10 April 2018 • monster-admin

And the Next Grape on the Block

In case you’ve not noticed Wine, is as susceptible to the vagaries of fashion and trends as many things in life. When it comes to food for example avocado and cauliflower seem to be the must have ingredients right now, I even saw an imitation avocado Easter Egg on a certain supermarket shelf this year if you need any more proof! With wine, these days it’s grape varieties that seem to lead the way and over the last 2 decades we’ve seen Chardonnay, Sauvignon Blanc and Pinot Grigio all take it turns to be the current white variety ‘darling’ on the shelves. I’m not a betting man but here are a few thoughts about white wines that maybe you’ll be hearing about and pouring yourself this year.

Marsanne is a white grape most commonly found in the Northern Rhone Valley, and up till recently it has hardly appeared either as a single varietal or indeed in other regions in any volume. It’s not an easy grape to grow but I’ve always found it, certainly in Northern Rhone wines such as St.Joseph and Crozes-Hermitage, a fascinating grape variety. Co-op Irresistible Marsanne de Languedoc 2016 (Co-op £7.99) is a lovely introduction to this grape. It has aromas of ripe pear and a touch of honey, followed by a nicely textured palate with some spicy notes and a little vanilla. It’s quite straight forward but good value and would match a creamy risotto or maybe a simple roast chicken Sunday lunch. Albariño is a grape that hails from north west Spain and Portugal – where it is known as Alvarinho – and has been increasingly seen on restaurant wine lists over the last few years. It is now beginning to be planted in other regions as well, which is always the sign of the potential interest in a grape variety. Left Field Albariño 2017, Gisborne (www.nzhouseofwine.co.uk £12.99, Fareham Wine Cellar £12.49) is one of several New Zealand examples of this grape I’ve tasted recently that shows real potential for Albariño there.
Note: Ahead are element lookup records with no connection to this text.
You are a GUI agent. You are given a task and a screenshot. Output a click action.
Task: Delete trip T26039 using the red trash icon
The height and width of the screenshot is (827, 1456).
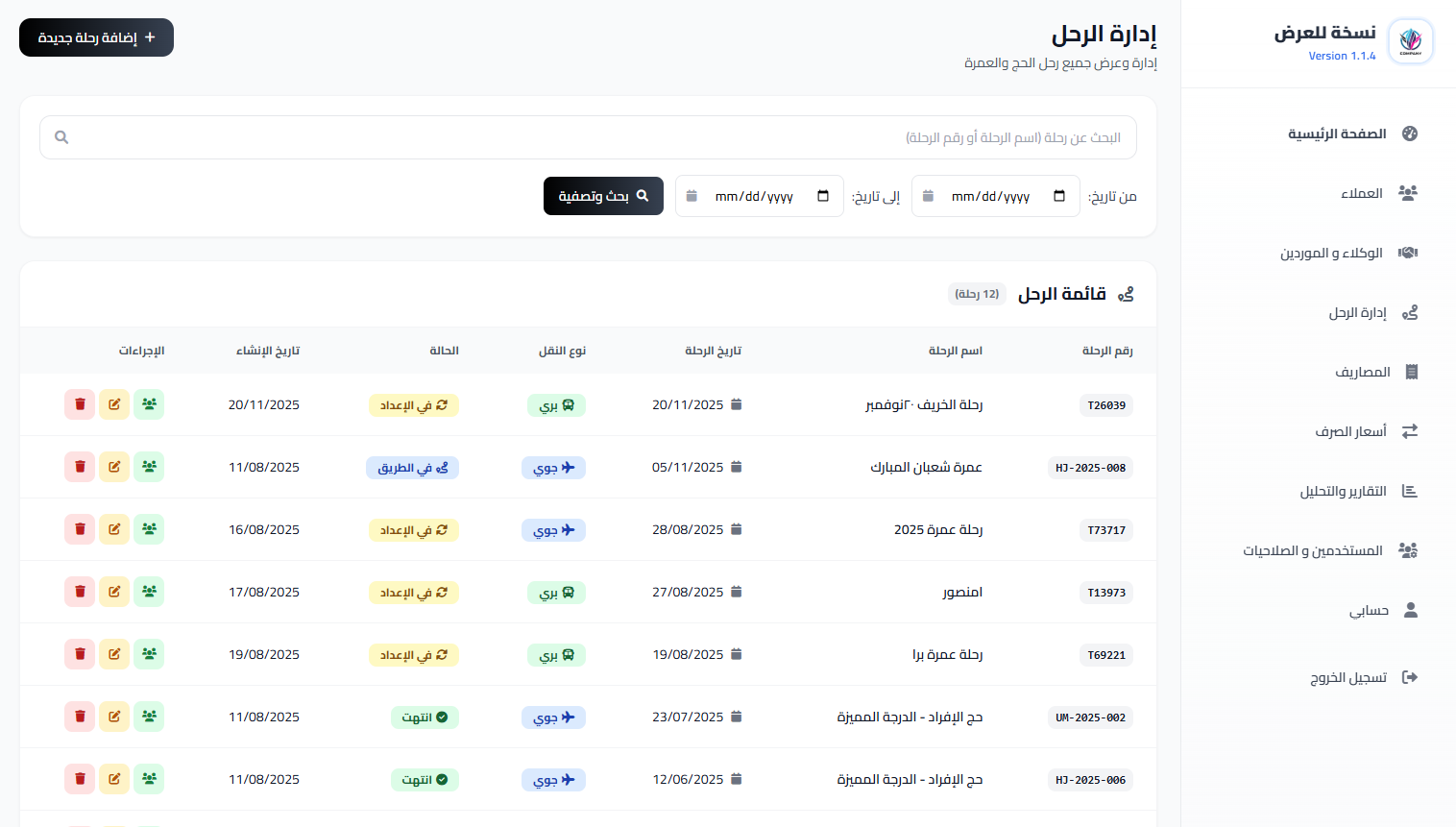pyautogui.click(x=80, y=404)
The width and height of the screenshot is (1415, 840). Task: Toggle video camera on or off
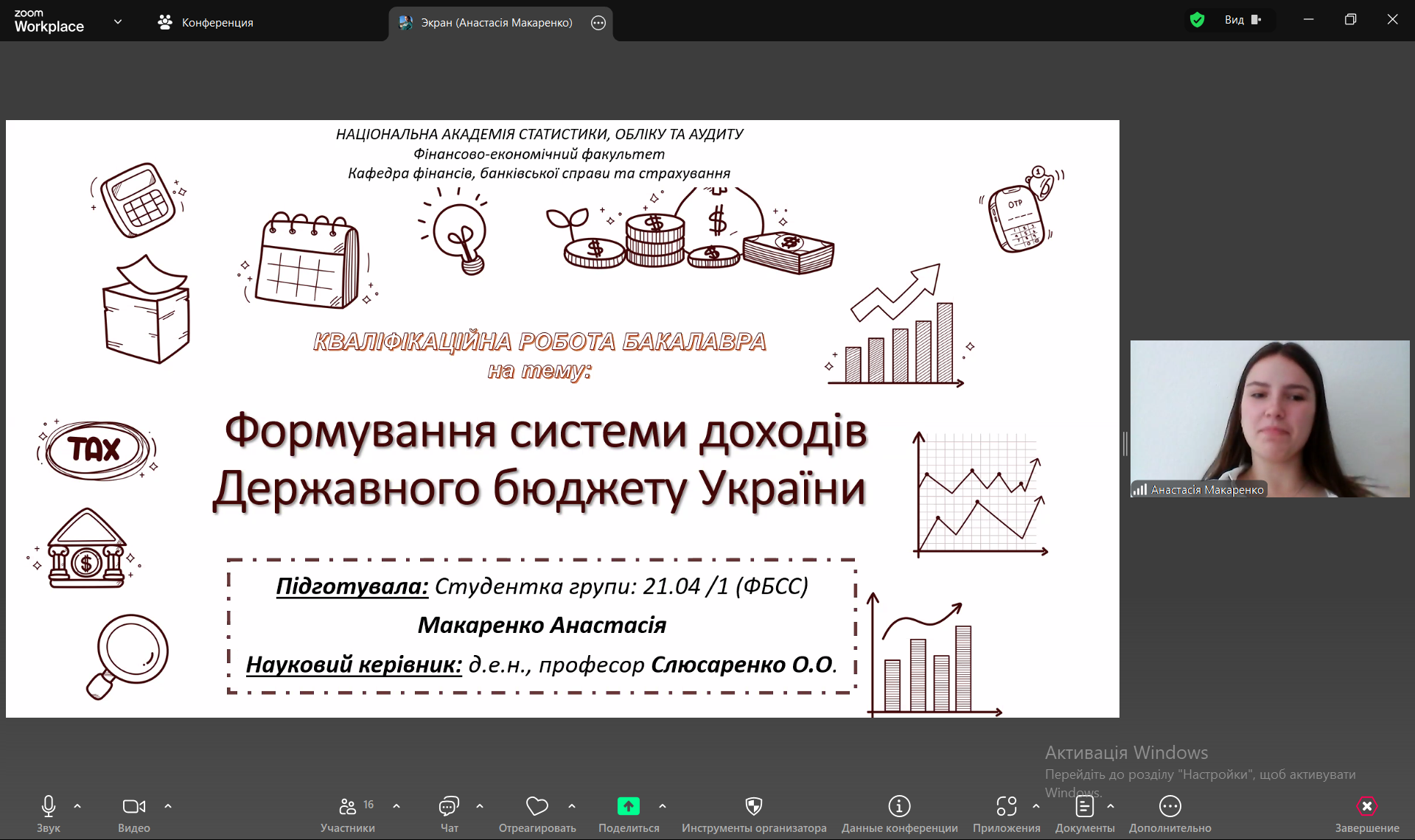[x=133, y=806]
Left Field is a ‘whimsical approach to exploration, creativity and imagination’, the offbeat side of the more serious Te Awa Estate and they’ve done a great job with this wine, including its somewhat irreverent label. There bouquet offers peach, spring blossom and citrus fruits, followed by a really fresh palate with nice fruit sweetness on the finish. About 20% of the wine saw some French oak maturation which has just added a little richness to the wine, try this with some seafood or a Thai green chicken curry. Staying with the Spanish connection, White Rioja is a style of wine that seems to have gone through a transformation in recent years and I have no doubt is gaining much broader appeal as a result. Cune Barrel Fermented Blanco 2016, Rioja (Waitrose £10.99, Ocado £10.99) is a wine I keep returning to currently, it manages to combine both traditional white Rioja winemaking with a more modern take. It is made from 100% Vuira, which has been fermented in American oak but never dominates, rather it adds a lovely creaminess to the fresh citrus, banana and pineapple notes in the wine. This would work with a mild curry or roast pork.